How many lines in the entries below contain the string "category"? Case counts. Reply with the number only.

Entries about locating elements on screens

● ● ● ● ● ● ●

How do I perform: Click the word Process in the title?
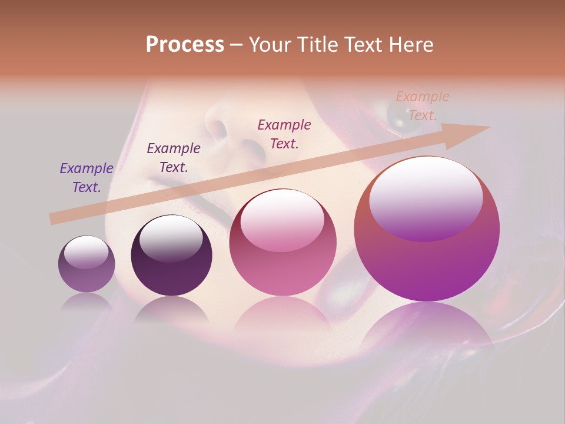click(x=185, y=44)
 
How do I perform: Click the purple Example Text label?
click(x=86, y=178)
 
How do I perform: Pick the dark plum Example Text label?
click(x=173, y=158)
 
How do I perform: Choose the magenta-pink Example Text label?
click(x=284, y=134)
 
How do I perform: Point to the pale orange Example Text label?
click(x=422, y=106)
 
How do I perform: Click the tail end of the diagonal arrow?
click(x=52, y=219)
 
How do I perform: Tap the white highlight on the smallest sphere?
click(x=86, y=252)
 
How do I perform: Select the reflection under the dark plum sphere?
click(x=171, y=309)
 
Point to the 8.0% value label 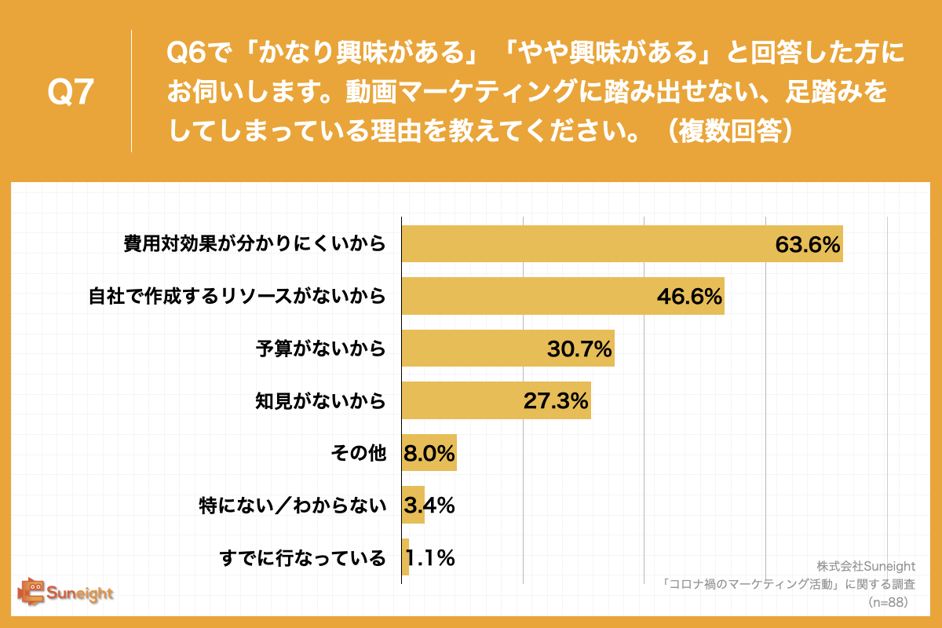point(429,454)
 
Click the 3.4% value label point(429,506)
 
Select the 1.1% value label point(430,558)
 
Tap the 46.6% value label point(688,297)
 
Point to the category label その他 point(357,454)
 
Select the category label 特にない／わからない point(293,506)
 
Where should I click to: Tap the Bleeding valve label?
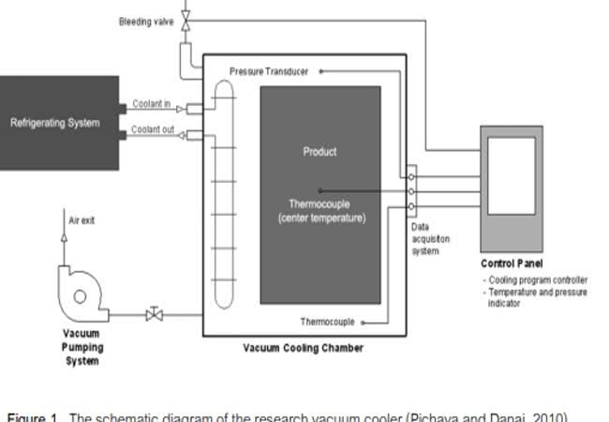click(146, 22)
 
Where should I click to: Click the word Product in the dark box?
click(319, 151)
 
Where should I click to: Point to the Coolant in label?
click(151, 104)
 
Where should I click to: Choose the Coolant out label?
click(153, 129)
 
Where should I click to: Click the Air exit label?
click(82, 221)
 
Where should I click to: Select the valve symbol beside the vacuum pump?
click(155, 315)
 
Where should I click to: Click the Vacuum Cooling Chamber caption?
click(304, 349)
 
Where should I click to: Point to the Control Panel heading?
click(512, 264)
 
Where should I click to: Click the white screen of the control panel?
click(512, 175)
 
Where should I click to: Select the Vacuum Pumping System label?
click(82, 347)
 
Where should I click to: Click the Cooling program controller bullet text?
click(537, 279)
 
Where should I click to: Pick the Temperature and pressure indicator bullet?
click(537, 297)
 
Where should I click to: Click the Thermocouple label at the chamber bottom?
click(327, 323)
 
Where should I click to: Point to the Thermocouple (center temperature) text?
click(320, 211)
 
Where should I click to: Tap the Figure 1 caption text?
click(281, 415)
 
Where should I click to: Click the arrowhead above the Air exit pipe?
click(64, 238)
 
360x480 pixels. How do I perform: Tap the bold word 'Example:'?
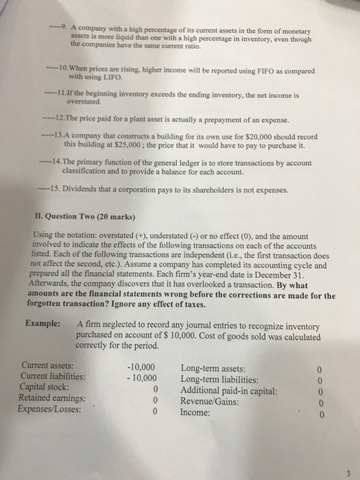click(45, 324)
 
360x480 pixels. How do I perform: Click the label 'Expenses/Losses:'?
click(54, 410)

● ● ● ● ● ● ●

Output below:
2